Scott Doyon is one of Susan Henderson’s partners in the town planning and development advisory firm PlaceMakers. In his own article on the firm’s blog, Scott argues that urbanism has been the right reaction to sprawl but now needs to be tempered to accommodate the human need for occasional retreat from social interaction:
“We…took the suburban promise of independence and personal space to some pretty ridiculous—and dysfunctional—extremes but, in attempting to correct them, we’ve since made the mistake of confusing the need with the manner in which we satisfied it.
“Simply put, sometimes the last thing we want to do is experience another person. And that’s okay. Very few (perhaps none) of us are ‘on’ all the time. At times, we do need to pull back, to be alone or with intimate gatherings of carefully chosen people.
“Community, for all its benefits, is a tiring endeavor. But that’s a hard thing to consider when the larger conversation…is focused on all the measurable ways urbanism can help us solve our problems—from the environmental to the economic to the social.”
Scott closes by reminding us that we need to design and build better places for privacy within compact development. Not necessarily more of it, but better. Food for thought.
Walkable but relatively peaceful density, Washington, DC (photo by F. Kaid Benfield)
Wendy Waters, who researches and analyzes urban economic trends and writes the blog All About Cities, seems to agree. Comparing locations with different Walk Scores, she suggests that the urbanist Holy Grail of a perfect 100 score may not be for everyone. She likes her own neighborhood (Walk Score 98), but concedes that a high volume of traffic and noise and a lack of privacy can all be aggravating. A still urban but less intense setting might be better:
“A couple decades ago, few people wanted walkability–they wanted quiet, or the perceived security of auto-centered life. Today, many want the opposite. But maybe we’ve gone too far in thinking everybody should have everything close by? Perhaps even more people would embrace an urban life with an 85 Walk Score?”
The comments on the post add interesting perspective to the discussion, most of them also using Walk Score while discussing the tradeoffs of urban living. One commenter said that she would gladly give up “ten, twenty, even thirty points” in Walk Score to get away from the noise. Responding to the comments, Waters writes that “in many cities and neighborhoods there are almost-linear balancing opportunities between extreme-walkability-with-noise vs. increasingly quieter or more private living, but a need to walk a few extra blocks.”

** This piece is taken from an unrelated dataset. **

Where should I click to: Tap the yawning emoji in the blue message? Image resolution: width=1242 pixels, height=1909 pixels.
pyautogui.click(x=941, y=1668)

I think this may be an issue we haven’t completely figured out yet. I suppose one too-easy answer is that there never has been and never should be a one-size-fits-all approach to smart growth and urbanism. We can and should provide a variety of environments that offer a range of living choices while staying well within the framework of sustainability. People who value community over quiet should be able to choose that, and vice versa. New urbanism offers the urban-to-rural “transect” as a way of providing different levels of appropriate urban intensity in different parts of a region.
But the availability of choices within urban settings can be tough to realize on the ground, where real-world development occurs in limited-scale, scattered fashion, one parcel here, another there, with developers eager to maximize returns on investment. In the DC area, I’m not seeing many proposals for moderate density (say, 10 to 20 homes per acre) except in the far outer ‘burbs where it won’t do much good environmentally, even if builders can find buyers for it. For infill and transit-adjacent projects, I’m seeing plenty of urban intensity, but hardly ever a park or the kind of tranquil, publicly accessible courtyard that can provide an antidote to hyper-urban settings.
Is more attention to moderate density, in more places, part of the answer? Maybe, and so is better design. But perhaps there are other answers, too. That we must have more urbanism is not up for debate, as far as I’m concerned. So let’s keep working on getting it right, and making it better.